What’s the Best Leg Training Strategy for You
If you want to experience optimal leg training results, then you need a weight lifting routine with a training approach that correctly matches up to you and your goals.
Experience level is the most important factor to consider when choosing or developing the best leg training approach for you.
Beginner Leg Training Strategy
I’ve observed that full body routines are best for beginners since they let you train very frequently. This prioritizes strength progression and learning good form. For leg exercises, this translates to training the squat and/or deadlift in every workout…
…”How can you do this without overtaining?” you might ask. The answer is simple: Train often, but don’t kill your legs on every set. This is how the MYx8 Routine is set up.
Intermediate & Advanced Leg Training Strategy
Intermediate and advanced lifters have more freedom than beginners when it comes to leg training options. Rather than list out all the possible methods, I’ll boil it down to the following common strategies:
- Body Part Split Routine (e.g. Max-OT). Body-part splits are usually done 4-5 days/week, with each day being dedicated to 1 (or a few related) muscle group(s). This approach is appropriate for those training primarily for hypertrophy. You can try 2 leg workouts/week to really focus on builing up your legs.
- Upper Body/Lower Body Split Routine. Upper/lower splits are often done 4 days/week. As such, you train your legs twice/week. You can focus more on your lower body, relative to your upper body, by increasing training volume (i.e. sets x reps) and/or intensity (i.e. heaviness) on either or both of the leg days. I like this approach because I have one leg day be for hypertrophy, and the other for strength.
- Push/Pull/Legs Split Routine. This is usually done as 3 day/week routine. It can be used for both strength and hypertrophy. You’re able to work the legs on 2 of these days: On the “legs” day, and the “pull” day (i.e. e.g. deadlifts on pull days). The easiest way to double-down on legs with this training approach is to up the volume (i.e. sets x reps) and/or intensity (i.e. heaviness).
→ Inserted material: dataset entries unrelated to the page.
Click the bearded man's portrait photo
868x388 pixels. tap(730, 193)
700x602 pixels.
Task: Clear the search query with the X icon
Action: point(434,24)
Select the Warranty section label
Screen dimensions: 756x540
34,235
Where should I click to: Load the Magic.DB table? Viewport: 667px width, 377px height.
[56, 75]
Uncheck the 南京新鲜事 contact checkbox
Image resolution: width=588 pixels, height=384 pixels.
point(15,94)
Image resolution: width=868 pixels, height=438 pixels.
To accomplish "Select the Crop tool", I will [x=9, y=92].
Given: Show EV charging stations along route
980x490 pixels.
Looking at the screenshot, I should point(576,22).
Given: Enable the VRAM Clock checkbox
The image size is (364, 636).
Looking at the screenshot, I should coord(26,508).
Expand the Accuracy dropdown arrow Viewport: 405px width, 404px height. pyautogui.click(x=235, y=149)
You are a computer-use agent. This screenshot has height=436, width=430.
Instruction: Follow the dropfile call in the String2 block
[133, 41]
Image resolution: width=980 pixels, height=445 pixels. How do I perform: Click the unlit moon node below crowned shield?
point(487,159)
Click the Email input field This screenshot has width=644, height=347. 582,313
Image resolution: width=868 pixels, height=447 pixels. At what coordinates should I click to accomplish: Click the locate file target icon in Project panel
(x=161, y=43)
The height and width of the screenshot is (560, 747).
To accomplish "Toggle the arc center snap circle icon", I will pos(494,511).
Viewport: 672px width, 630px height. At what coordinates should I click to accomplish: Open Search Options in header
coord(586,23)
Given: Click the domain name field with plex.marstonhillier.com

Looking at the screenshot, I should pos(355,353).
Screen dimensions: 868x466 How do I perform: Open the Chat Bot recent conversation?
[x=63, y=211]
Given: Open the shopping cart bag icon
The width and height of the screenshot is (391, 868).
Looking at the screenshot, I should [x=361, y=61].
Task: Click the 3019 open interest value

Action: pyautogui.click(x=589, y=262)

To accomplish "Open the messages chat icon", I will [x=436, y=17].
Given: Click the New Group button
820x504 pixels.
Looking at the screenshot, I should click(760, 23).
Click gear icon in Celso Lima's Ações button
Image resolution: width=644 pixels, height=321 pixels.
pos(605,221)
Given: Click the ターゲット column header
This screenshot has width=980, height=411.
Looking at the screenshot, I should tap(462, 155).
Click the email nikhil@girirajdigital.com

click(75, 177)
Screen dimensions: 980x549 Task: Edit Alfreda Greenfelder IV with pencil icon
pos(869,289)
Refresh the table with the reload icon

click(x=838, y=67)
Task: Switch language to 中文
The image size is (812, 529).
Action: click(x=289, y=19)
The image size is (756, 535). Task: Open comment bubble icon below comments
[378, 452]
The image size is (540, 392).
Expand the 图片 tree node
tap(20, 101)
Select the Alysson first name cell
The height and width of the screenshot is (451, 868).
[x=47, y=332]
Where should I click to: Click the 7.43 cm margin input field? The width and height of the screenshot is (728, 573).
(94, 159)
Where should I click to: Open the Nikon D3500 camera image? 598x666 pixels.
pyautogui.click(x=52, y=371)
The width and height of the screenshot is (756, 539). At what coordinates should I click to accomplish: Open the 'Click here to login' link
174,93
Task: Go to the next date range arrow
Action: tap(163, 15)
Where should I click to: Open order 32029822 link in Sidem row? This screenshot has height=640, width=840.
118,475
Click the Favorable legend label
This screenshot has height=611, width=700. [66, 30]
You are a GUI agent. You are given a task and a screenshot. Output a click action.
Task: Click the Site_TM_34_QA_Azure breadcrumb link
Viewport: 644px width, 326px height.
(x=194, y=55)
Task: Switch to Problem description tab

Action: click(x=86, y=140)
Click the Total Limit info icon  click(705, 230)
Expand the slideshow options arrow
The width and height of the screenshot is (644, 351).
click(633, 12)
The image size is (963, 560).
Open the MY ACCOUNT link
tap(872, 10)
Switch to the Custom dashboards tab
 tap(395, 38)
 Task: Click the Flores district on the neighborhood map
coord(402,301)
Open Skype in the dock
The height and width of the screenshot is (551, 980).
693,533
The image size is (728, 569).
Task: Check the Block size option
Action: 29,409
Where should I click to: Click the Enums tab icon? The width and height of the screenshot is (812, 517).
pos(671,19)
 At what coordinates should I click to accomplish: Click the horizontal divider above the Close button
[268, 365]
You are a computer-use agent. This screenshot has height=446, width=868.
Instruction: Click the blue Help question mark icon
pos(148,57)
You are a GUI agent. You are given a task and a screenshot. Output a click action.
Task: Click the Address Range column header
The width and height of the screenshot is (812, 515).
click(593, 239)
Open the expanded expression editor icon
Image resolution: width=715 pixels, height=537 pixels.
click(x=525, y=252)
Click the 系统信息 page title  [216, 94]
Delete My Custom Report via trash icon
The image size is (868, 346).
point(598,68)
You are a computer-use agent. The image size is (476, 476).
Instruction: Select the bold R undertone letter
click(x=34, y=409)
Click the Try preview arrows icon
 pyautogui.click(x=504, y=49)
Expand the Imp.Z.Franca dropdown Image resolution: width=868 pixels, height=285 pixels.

- Full Body Routine. This involves 3 to 4 full body workouts per week. This approach is most appropriate for gaining strength. You can modify the workouts to focus more on leg training by adding more lift increase intensity (i.e. heaviness) and/or add more volume (sets x reps); adding more leg exercises helps increase volume and makes your workouts variable (versus tediously adding sets/reps to existing lifts).